Undertakers threaten home affairs offices
No burials without certificate of competence
Funeral undertakers have threatened to embark on a nationwide shutdown of all department of home affairs offices from tomorrow because of the pinch undertakers are feeling financially.
This, according to the body representing undertakers, is due to the department’s failure to amend its regulations on the certificate of competence (COC) that gives them the right to remove bodies from mortuaries, hospitals and forensic laboratories for burial.
The undertakers cannot register any death at home affairs without the COC, which is issued by the department of health. They cannot book burial sites or cremate bodies without the COC.
Unification Task Team (UTT) spokesperson Muzi Hlengwa said home affairs had no mandate to demand a COC.
“The COC belongs to the department of health and it is doing a good job on it.

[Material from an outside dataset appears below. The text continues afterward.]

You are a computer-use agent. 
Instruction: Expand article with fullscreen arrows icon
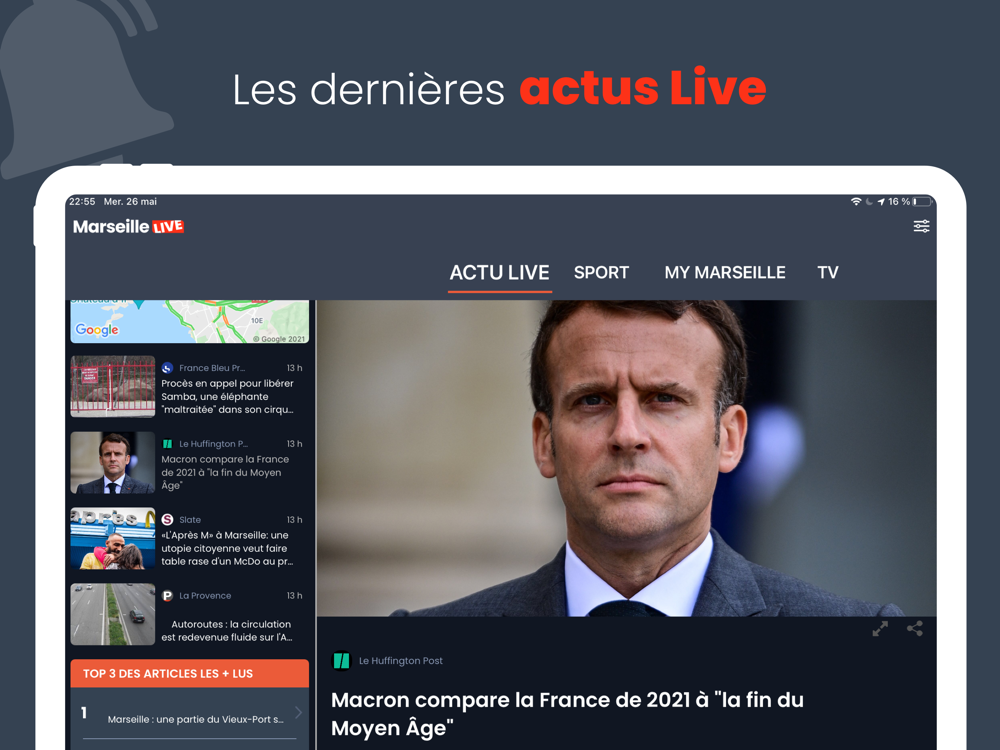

“We can’t have another department wanting to be responsible for the COC. Department of home affairs has nothing to do with the COC. They don’t even understand what it is or what its requirements are,” said Hlengwa.
“The COC is preventing small parlours from rendering their services. This will lead majority of black-owned businesses to ruin.
“Most of them cannot afford to own their own mortuary services. If small parlours close, we could have more than 300,000 people out of work. We want everyone to make a living and create employment,” said Hlengwa.
Hlengwa said they had their last meeting with home affairs on April 6 with the department’s director-general.
Last month eight executive members staged a sit-in at the home affairs head offices in Pretoria, demanding to have a meeting with director-general Livhuwani Makhode.
Police were called in to remove them but they refused to leave until they handed their list of demands to Makhode.
Department of home affairs spokesperson Siya Qoza said the department had given provision for funeral undertakers to temporarily conduct business relating to home affairs registration of deaths.
“In an engagement with the leaders of the UTT in Pretoria on April 6, home affairs director-general Tommy Makhode [Livhuwani] undertook to consult the department of health and the SA local government association to seek their inputs in revising the regulations and implementation of issues related to the management of human remains.
“All the parties have agreed to continue working together to find a lasting solution to these challenges.
They have agreed that the department of home affairs can issue provisional designation for funeral undertakers to conduct their business for a period of 12 months, while the parties find a lasting solution,” said Qoza.
Qoza said as part of this agreement, funeral undertakers should produce a proof of storage lease agreement and a COC of the person leasing the premises.